Well, at least we’ll have the cover of night to help us. With any luck, the Krauts won’t even know we’re coming.
***
What the hell? The boats haven’t arrived yet. And it’s the middle of the damn morning already. The General looks agitated. Apparently the boats can’t get through here fast enough because vehicles of all shapes and sizes belonging to Thirty Corps have clogged the whole damn road from here to Son. Damn the British.
“You’ll have to go immediately when the boats come,” he tells me.
“And when will that be?”
“Around three o’clock.”
What is this? Pure madness? I blanch. Three o’clock is right smack in the middle of the damn afternoon. Broad daylight!
“They can’t do that!” I sputter with rage. “My men are going to be massacred!” emphasis on the ‘my’ and the ‘massacred’.
“I’m sorry,” The General says, looking at me gravely, saying it like he means it. I know he does. “I’m really sorry but you have to.
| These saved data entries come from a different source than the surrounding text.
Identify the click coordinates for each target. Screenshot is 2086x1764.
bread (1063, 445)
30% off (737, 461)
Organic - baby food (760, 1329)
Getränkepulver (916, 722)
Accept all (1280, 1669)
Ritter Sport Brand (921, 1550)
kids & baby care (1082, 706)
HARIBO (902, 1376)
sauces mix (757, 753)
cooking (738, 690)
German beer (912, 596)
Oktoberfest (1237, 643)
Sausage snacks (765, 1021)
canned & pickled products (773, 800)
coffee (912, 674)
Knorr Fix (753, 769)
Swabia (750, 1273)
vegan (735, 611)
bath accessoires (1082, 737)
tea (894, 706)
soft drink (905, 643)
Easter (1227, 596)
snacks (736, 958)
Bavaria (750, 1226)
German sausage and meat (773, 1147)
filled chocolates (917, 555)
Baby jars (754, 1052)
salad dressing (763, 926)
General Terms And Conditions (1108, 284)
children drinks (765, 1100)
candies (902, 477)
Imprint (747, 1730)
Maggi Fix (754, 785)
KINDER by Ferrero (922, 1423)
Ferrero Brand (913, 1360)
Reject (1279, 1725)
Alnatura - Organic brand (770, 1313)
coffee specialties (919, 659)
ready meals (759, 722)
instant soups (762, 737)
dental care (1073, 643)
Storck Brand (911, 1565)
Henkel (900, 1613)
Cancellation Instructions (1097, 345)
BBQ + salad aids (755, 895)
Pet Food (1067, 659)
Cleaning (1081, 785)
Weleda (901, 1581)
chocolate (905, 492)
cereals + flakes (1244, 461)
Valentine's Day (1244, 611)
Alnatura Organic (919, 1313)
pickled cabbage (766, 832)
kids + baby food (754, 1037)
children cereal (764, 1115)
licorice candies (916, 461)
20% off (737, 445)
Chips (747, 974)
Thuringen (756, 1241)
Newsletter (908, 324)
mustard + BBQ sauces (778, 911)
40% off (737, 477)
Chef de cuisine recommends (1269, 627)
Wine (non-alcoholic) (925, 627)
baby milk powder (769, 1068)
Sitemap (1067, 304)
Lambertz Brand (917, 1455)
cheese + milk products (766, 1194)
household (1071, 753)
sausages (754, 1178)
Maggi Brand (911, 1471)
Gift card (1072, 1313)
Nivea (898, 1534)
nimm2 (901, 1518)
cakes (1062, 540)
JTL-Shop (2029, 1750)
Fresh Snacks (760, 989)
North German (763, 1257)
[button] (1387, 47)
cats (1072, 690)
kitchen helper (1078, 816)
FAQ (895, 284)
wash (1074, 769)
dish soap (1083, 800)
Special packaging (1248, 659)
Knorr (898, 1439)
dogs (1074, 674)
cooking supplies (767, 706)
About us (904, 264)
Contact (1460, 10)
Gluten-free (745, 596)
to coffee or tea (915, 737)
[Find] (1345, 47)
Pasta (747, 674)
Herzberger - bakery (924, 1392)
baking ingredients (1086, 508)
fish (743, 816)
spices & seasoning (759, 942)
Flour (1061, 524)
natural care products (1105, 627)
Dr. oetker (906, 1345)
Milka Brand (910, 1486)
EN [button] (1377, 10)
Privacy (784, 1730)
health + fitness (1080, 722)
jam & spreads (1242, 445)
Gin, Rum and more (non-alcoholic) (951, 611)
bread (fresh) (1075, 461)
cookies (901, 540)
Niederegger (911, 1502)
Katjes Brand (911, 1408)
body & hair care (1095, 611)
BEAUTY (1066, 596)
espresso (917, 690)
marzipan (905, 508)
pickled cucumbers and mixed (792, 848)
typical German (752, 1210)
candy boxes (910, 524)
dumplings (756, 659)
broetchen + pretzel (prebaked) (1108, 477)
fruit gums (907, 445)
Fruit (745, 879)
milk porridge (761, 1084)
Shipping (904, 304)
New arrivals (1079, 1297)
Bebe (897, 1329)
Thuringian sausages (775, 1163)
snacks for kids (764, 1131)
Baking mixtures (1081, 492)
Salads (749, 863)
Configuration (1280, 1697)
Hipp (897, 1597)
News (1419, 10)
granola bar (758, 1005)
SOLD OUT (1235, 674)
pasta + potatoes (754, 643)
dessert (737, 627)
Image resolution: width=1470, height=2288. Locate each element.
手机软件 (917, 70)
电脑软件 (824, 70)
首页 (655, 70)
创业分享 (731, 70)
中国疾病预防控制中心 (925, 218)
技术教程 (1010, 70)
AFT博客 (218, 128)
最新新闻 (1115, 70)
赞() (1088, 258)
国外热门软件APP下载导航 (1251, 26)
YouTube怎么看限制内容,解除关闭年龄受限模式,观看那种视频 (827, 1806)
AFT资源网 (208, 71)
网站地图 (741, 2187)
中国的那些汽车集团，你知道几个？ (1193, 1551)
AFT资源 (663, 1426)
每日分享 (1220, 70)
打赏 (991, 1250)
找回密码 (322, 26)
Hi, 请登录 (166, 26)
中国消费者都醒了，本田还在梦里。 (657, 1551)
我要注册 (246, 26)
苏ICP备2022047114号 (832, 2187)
The Brits have very good naturedly decided to give us a smoke screen.” He says the words ‘very good naturedly’ like it’s anything but. I know what he means.
We Americans, we’re doing our best, all we can do to save their troops at Arnhem. And there the Brits are, refusing to send any men across the river with us, refusing to save their own boys themselves, just throwing up a damn smokescreen. Of course I don’t say all this to the General, but I know he’s feeling the same.
I call my men together again. They groan in anticipation of bad news. I grin mirthlessly. “We’re going to make the assault in broad daylight.” Oh boy. The men start protesting.
“Other than that I just wanted to tell you I intend to be standing on the prow, crossing the river like George Washington.” I attempt to lighten the mood. All I get are a few quiet chuckles. No one is feeling happy. Obviously. They were going for a suicide mission and thought it couldn’t get any worse. And now it has.
I look at my watch again. Come on. It’s nearing three o’clock already. Let’s go! Where are those damn boats?
***
The boats are here! I grab my helmet, jam it onto my head and rush off to the truck, bellowing at the boys. The boats are here! The boats are –
Wait a minute. Those are
boats?!
Yes, if you consider flimsy collapsible wooden things with absolutely no paddles boats.
I stare dumbly at the boats which look liable to sink any moment. The men look in horror at the so-called boats. We can’t go in that, their faces tell me. This entire scheme has already been crazy. We’re already acting like army men. And now we have to go in these? We’ll be killed for sure!
I look at my watch. No time. “Assemble the damn things!” I yell. “Ten odd to a boa-erm, you know what I mean!” I can’t bear to call these things ‘
boats’.
The things are assembled but they still look flimsy. Ah well. We’ll have to make do.
BAM! BOOM! POW! This is it, boys, this is it. We’re about to die. I wonder what for.
“Go! Go! Use anything, rifle butts, hands, anything for the paddles!” I grab one of the boats and we run charging to the water’s edge, the shells still whizzing overhead. I can see the General at the CP. I hope he knows what he’s doing and he hasn’t gone mad. His harebrained plan had better work or I’ll personally haunt him for the rest of his unfortunate life.
The boats are in the water. I jump into the lead one. A battalion commander shouldn’t be there, but the General always leads his men into battle and hell, I was brought up by him.
You know, I got thirteen men in my boat. Thirteen men that I need to protect. Thirteen men relying on me to lead them into battle and win. Thirteen families depending on me to bring their sons or brothers or fathers back home safely. Thirteen.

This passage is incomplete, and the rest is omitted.